Write out the data word for word, taking care that no picture is carried over.

Records excerpted from a collection:
################
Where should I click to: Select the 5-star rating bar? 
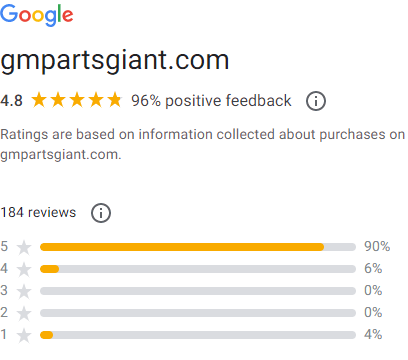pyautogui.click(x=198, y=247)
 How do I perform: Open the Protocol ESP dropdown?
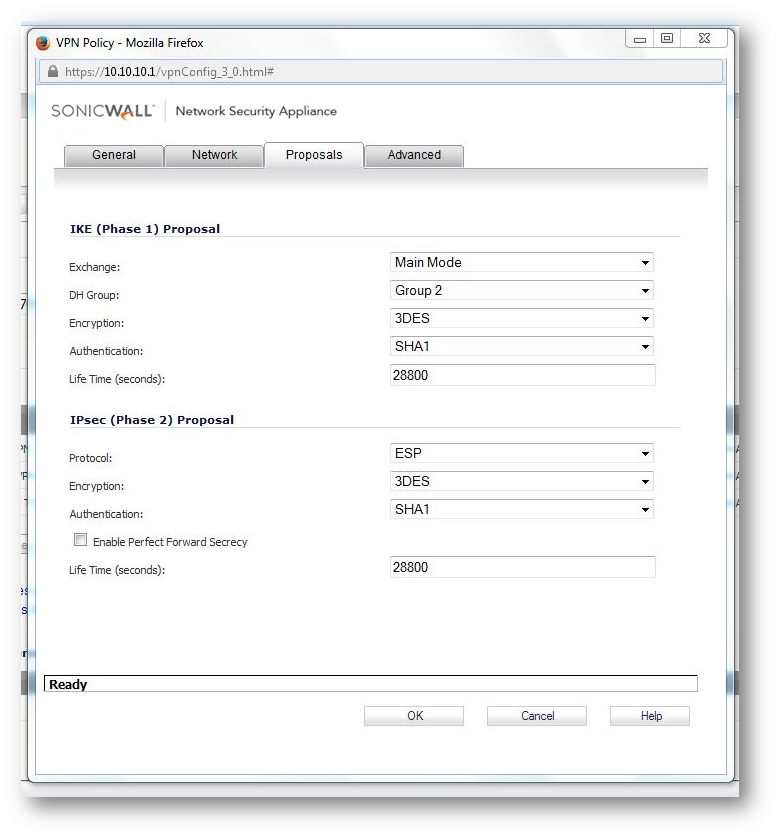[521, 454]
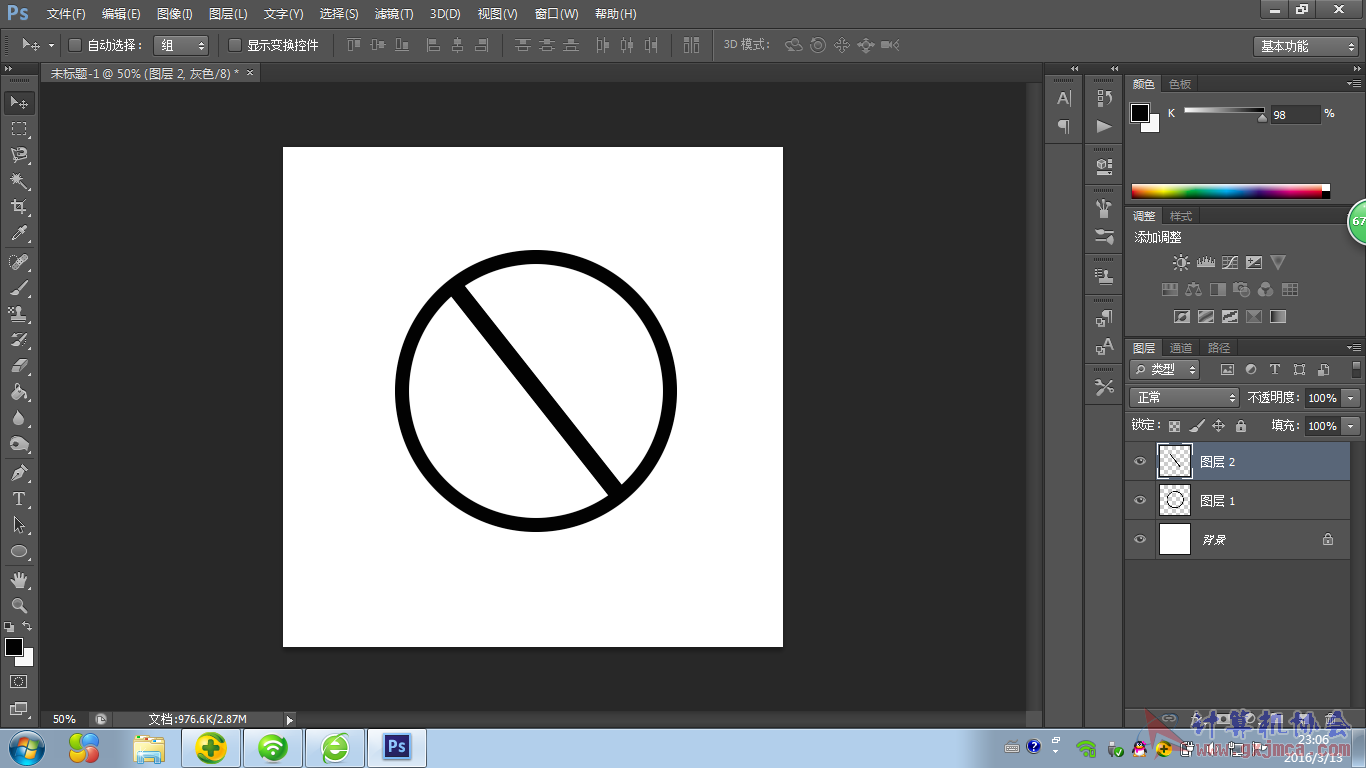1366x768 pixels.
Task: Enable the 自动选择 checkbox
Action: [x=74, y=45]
################
> Response below
Where should I click to: Select the 5-star rating bar? 
pyautogui.click(x=198, y=247)
 How do I perform: Open the Protocol ESP dropdown?
[521, 454]
1366x768 pixels.
Task: Enable the 自动选择 checkbox
Action: [x=74, y=45]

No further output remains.